### Records to process
· · · · · · ·
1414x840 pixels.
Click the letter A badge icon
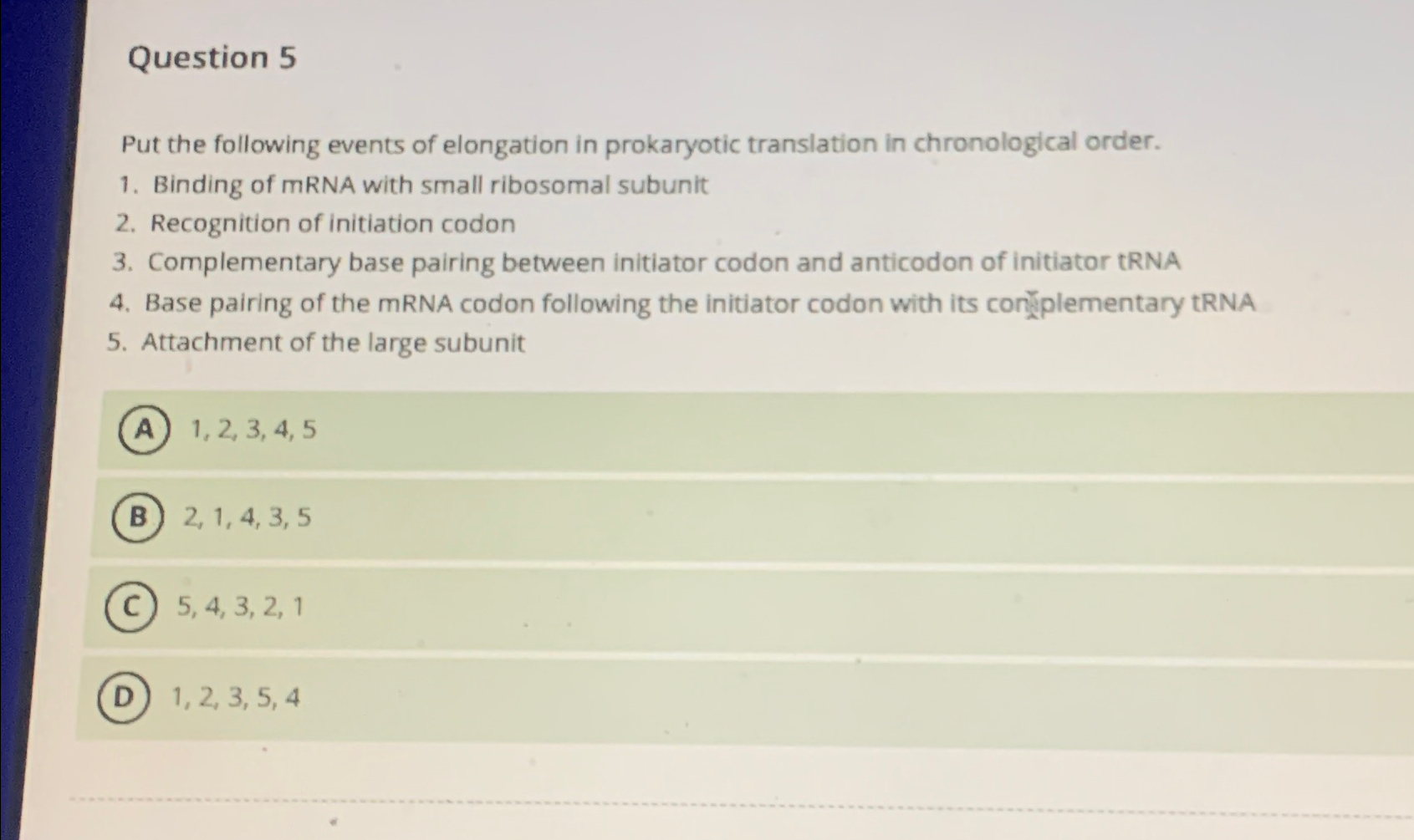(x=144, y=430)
· · · · · · ·
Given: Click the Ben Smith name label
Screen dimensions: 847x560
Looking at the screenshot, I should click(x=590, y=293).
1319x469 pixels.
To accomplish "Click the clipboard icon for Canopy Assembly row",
· · · · · · ·
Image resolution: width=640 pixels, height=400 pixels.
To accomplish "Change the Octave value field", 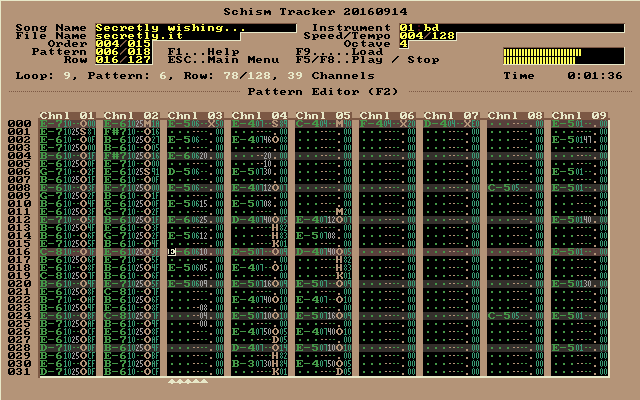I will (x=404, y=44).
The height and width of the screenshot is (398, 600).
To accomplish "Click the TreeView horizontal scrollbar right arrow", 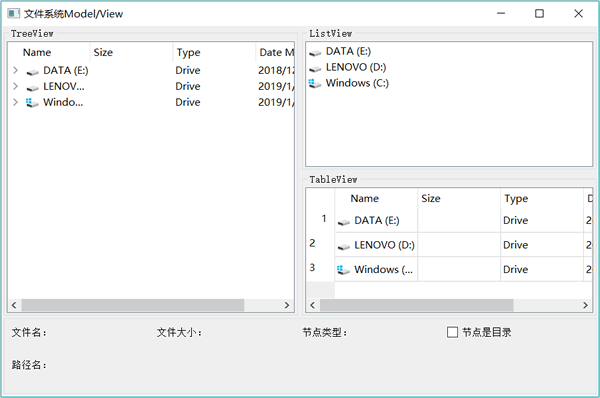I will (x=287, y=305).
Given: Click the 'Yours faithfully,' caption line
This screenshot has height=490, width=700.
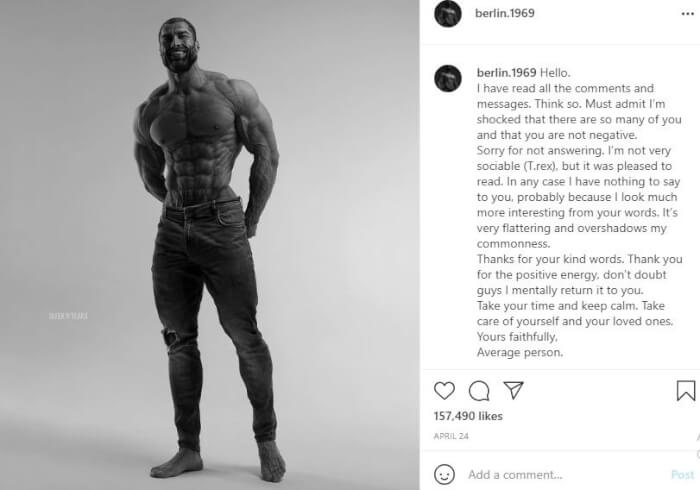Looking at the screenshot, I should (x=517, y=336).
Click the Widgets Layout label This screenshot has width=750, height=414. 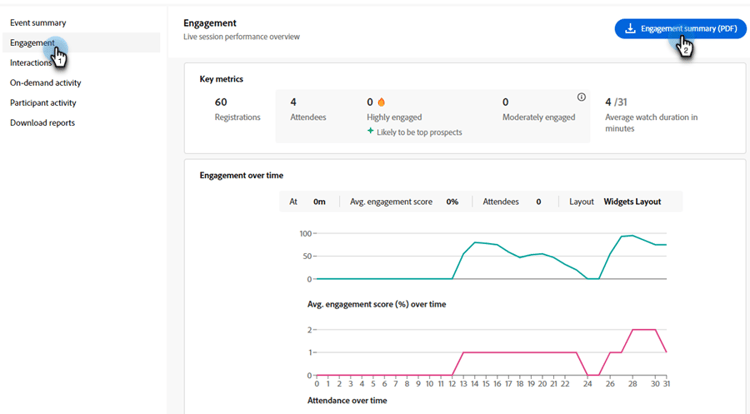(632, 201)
· · · · · · ·
### Exercise requirements
Reproduce exactly, and with no other material, the lines between those holding "Screen dimensions: 847x560" and "the clipboard icon", inclusive.

### Exercise result
Screen dimensions: 847x560
Looking at the screenshot, I should click(x=590, y=293).
1319x469 pixels.
To accomplish "Click the clipboard icon for Canopy Assembly row",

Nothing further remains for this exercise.